Why P0500 affects so many other systems

Vehicle speed is one of the most widely-shared signals on a modern vehicle. The ECM, TCM, ABS module, EPS module, instrument cluster, body control module, and infotainment all consume it. When it goes missing or invalid, multiple systems degrade simultaneously — and several warning lights illuminate, which can look like a much bigger problem than it really is.

The transmission VSS test (older vehicles)
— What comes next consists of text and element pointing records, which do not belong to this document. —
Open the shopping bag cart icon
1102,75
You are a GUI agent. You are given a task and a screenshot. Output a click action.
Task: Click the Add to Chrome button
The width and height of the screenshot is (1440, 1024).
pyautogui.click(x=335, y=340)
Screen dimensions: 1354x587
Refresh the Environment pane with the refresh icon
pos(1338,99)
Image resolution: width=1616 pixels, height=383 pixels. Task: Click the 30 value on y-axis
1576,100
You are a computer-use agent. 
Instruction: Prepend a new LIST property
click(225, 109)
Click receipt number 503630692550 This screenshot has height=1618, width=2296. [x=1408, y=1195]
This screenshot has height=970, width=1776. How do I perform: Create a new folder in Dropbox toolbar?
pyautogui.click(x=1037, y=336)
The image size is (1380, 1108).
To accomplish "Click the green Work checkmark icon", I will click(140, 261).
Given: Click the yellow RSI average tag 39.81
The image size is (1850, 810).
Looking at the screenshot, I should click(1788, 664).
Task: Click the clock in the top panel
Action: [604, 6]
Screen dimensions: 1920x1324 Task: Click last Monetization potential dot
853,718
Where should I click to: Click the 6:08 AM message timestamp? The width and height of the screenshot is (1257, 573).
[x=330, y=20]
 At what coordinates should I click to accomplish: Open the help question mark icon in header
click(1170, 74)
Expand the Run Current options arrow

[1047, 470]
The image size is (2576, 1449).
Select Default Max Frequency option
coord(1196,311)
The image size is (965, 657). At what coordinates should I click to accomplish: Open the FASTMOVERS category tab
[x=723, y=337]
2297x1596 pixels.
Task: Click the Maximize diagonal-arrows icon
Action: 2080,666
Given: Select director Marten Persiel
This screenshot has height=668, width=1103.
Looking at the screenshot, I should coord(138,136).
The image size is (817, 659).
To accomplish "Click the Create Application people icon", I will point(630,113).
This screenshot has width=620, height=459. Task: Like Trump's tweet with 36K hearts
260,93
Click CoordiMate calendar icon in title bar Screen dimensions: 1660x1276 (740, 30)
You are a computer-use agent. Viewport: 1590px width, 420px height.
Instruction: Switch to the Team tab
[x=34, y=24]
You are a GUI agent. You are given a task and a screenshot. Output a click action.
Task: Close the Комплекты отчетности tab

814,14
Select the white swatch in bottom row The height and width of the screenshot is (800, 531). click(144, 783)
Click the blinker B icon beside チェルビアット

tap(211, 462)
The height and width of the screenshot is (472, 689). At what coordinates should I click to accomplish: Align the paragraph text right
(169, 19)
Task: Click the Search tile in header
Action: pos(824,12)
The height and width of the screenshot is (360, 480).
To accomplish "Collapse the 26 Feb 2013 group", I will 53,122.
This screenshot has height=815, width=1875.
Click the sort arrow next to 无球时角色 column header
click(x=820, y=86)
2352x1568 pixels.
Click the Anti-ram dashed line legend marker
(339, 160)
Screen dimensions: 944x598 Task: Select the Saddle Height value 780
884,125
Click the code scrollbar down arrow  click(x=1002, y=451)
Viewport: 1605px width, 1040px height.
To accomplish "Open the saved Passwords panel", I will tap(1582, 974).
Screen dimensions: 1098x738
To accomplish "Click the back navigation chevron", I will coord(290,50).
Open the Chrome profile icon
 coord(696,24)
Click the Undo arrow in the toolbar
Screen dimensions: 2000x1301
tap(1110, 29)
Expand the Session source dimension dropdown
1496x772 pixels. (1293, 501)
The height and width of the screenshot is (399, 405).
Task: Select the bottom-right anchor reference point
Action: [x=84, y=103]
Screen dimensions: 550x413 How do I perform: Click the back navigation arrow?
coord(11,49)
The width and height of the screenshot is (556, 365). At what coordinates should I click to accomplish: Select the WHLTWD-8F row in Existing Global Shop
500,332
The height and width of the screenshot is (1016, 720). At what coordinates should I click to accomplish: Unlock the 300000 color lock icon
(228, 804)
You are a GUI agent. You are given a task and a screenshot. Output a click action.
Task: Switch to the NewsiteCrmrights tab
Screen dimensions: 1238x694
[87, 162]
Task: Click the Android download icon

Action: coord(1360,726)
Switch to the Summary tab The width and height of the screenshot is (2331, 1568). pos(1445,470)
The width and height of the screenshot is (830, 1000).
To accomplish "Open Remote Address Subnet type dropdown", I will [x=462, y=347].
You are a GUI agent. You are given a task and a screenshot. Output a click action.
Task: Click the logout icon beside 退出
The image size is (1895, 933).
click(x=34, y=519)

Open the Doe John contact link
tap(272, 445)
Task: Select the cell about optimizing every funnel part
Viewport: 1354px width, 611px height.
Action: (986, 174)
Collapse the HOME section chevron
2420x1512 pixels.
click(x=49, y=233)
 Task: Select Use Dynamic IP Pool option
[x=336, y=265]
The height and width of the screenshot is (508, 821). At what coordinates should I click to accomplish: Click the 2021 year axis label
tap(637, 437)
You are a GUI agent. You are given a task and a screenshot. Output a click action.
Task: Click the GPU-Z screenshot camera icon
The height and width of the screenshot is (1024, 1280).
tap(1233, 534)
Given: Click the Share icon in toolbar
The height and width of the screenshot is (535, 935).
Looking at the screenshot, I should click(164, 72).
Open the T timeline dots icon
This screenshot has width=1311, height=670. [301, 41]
On pre-CAN-bus vehicles, the VSS is typically a two-wire sensor mounted on the transmission tailshaft or transfer case. With the vehicle in neutral and the rear wheels off the ground, slowly rotate a rear wheel. A multimeter set to AC volts should show a small AC signal — typically 0.5–2 V — varying with rotation speed. No signal at all means the sensor or its tone ring is dead.

The wheel speed sensor test (modern vehicles)

Modern ABS-derived speed signals come from one of four wheel sensors that magnetically pick up a tone ring on the hub. The most common failure is a damaged tone ring after a wheel bearing replacement done without care. Always replace tone rings as a kit when servicing hubs on vehicles with this system.